### [Text]
☆ ☆ ☆ ☆ ☆ ☆ ☆

Savory meat pie from North Carolina

Moravian chicken pie is a savory meat pie that originated in the colonial town of Salem, North Carolina. It is a traditional double crusted pie made with flaky shortcrust pastry that is filled with only chunks of poached chicken meat and a thick broth-based sauce. The pie is served in slices with hot chicken gravy on top, and extra gravy on the side. Mashed potatoes are a common accompaniment.

==History==
The Moravian immigrants who founded Salem in 1766 were familiar with the preparation of meat pies, which are a staple of the cuisine of Czech Republic their ancestral home. In keeping with the simple, frugal Moravian lifestyle, the preparation of chicken pie required only five readily available ingredients (chicken, broth, flour, butter, salt) and a short baking time on an open hearth. It originated as a way to make use of leftovers or meat from unproductive laying hens. Using leftovers in this way is a hallmark of Moravian cuisine.

☆ ☆ ☆ ☆ ☆ ☆ ☆

### [Data excerpt]
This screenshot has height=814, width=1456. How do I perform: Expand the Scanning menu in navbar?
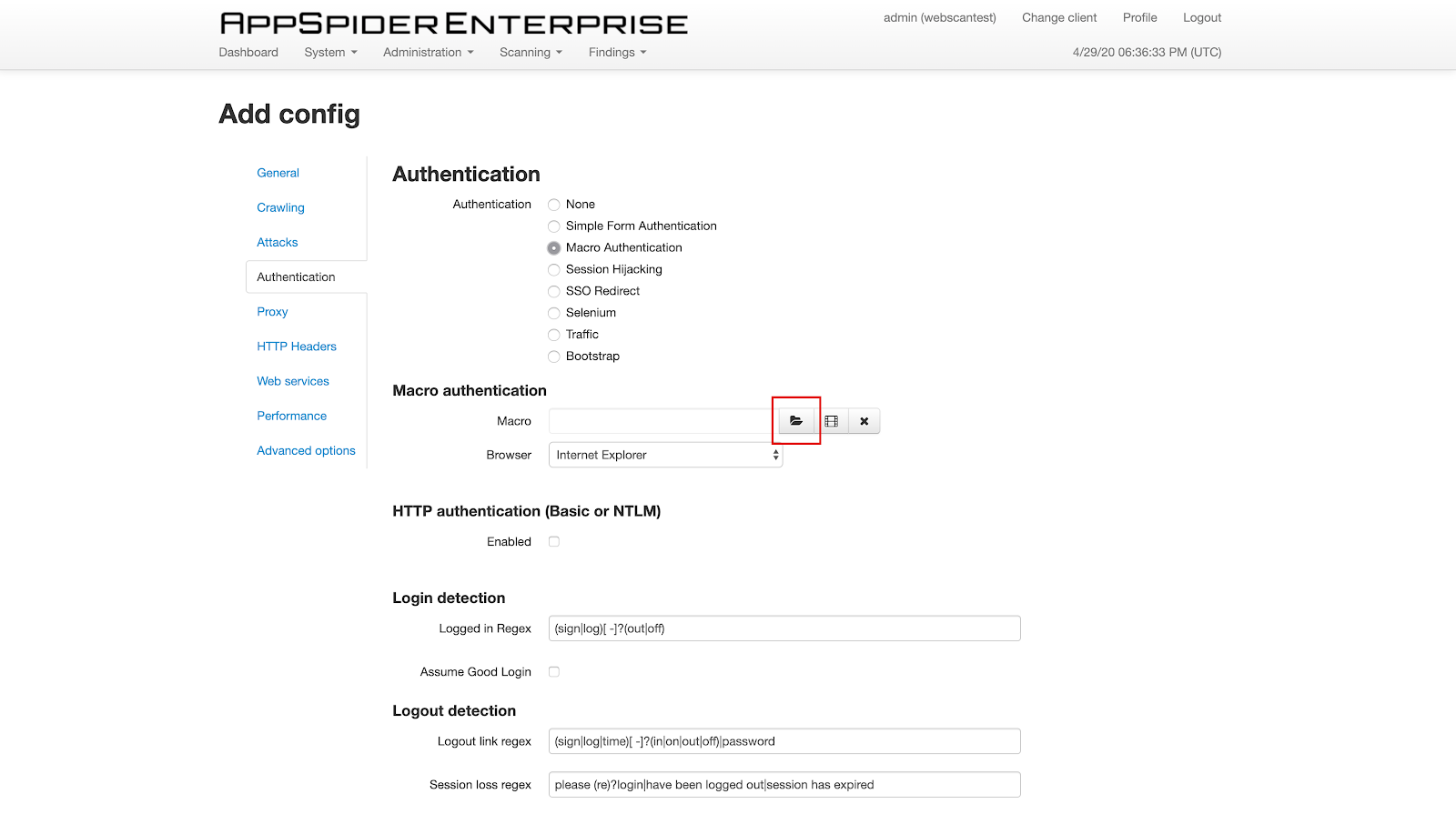point(531,53)
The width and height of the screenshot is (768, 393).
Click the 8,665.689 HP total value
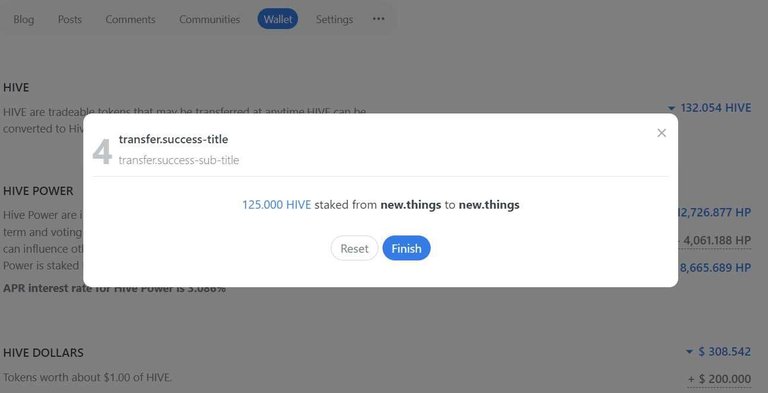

☆ ☆ ☆ ☆ ☆ ☆ ☆

### [Problems and tasks]
A: Which ingredients does the chicken pie text say the pie required?
B: Answer from the chicken pie text:
(i) In what year was Salem founded?
(ii) What is a common accompaniment to the pie?
(iii) What kind of pastry is the pie made with?
C: Retype the chicken pie text from "Savory meat pie from" to "a common accompaniment.".
Use only the chicken pie text for what comes next.

### [Outputs for the tasks]
A: Chicken, broth, flour, butter, salt

B:
(i) 1766
(ii) Mashed potatoes
(iii) Flaky shortcrust pastry

C:
Savory meat pie from North Carolina

Moravian chicken pie is a savory meat pie that originated in the colonial town of Salem, North Carolina. It is a traditional double crusted pie made with flaky shortcrust pastry that is filled with only chunks of poached chicken meat and a thick broth-based sauce. The pie is served in slices with hot chicken gravy on top, and extra gravy on the side. Mashed potatoes are a common accompaniment.